**WHAT YOU NEED TO DO:** Report how many lines of the data below contain the string "should", with case counting. Give only the number.

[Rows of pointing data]
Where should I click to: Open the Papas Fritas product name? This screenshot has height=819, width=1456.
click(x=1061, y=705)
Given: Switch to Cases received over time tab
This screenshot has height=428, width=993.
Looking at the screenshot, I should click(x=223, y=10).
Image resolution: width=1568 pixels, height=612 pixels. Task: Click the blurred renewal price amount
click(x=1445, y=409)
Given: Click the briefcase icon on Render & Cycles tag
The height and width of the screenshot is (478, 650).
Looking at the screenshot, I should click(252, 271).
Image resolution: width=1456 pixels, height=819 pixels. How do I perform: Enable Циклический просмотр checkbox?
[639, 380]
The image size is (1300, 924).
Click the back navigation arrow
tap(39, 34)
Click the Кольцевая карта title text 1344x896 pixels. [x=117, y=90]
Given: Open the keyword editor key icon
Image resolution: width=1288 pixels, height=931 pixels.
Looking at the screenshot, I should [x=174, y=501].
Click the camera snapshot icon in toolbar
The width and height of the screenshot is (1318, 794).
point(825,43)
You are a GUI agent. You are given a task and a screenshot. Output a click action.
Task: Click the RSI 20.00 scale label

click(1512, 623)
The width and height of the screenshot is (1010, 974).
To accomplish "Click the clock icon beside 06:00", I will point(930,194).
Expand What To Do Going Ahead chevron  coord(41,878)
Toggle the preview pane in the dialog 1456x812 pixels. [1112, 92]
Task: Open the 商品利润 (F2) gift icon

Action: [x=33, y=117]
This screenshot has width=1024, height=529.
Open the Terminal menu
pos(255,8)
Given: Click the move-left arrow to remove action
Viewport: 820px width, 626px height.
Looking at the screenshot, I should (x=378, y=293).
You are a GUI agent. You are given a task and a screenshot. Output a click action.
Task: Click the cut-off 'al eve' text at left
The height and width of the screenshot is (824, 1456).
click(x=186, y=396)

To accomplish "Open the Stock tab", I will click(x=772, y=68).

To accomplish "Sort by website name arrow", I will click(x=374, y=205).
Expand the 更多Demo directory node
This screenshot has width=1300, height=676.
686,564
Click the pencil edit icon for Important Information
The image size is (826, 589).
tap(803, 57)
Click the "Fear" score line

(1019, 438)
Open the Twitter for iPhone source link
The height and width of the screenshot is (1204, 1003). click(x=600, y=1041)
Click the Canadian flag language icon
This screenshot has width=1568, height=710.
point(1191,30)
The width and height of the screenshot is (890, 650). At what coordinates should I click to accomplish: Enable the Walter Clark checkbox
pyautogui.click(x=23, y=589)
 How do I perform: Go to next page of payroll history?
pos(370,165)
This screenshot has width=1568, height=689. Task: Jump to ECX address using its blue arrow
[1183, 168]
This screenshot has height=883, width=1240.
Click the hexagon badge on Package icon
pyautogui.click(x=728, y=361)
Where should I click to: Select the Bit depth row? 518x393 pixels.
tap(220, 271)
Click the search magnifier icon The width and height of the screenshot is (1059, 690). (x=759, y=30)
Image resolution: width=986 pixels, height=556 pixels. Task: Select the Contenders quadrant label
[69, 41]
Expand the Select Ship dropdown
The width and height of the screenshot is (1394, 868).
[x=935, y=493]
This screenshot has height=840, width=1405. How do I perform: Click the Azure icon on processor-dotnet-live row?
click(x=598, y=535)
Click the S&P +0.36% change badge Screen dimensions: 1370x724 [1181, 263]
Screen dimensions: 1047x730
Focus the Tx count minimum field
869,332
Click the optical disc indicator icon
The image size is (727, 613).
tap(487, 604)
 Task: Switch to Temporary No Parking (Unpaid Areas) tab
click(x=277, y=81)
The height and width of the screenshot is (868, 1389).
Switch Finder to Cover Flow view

**RESPONSE TO THIS EXERCISE:** 7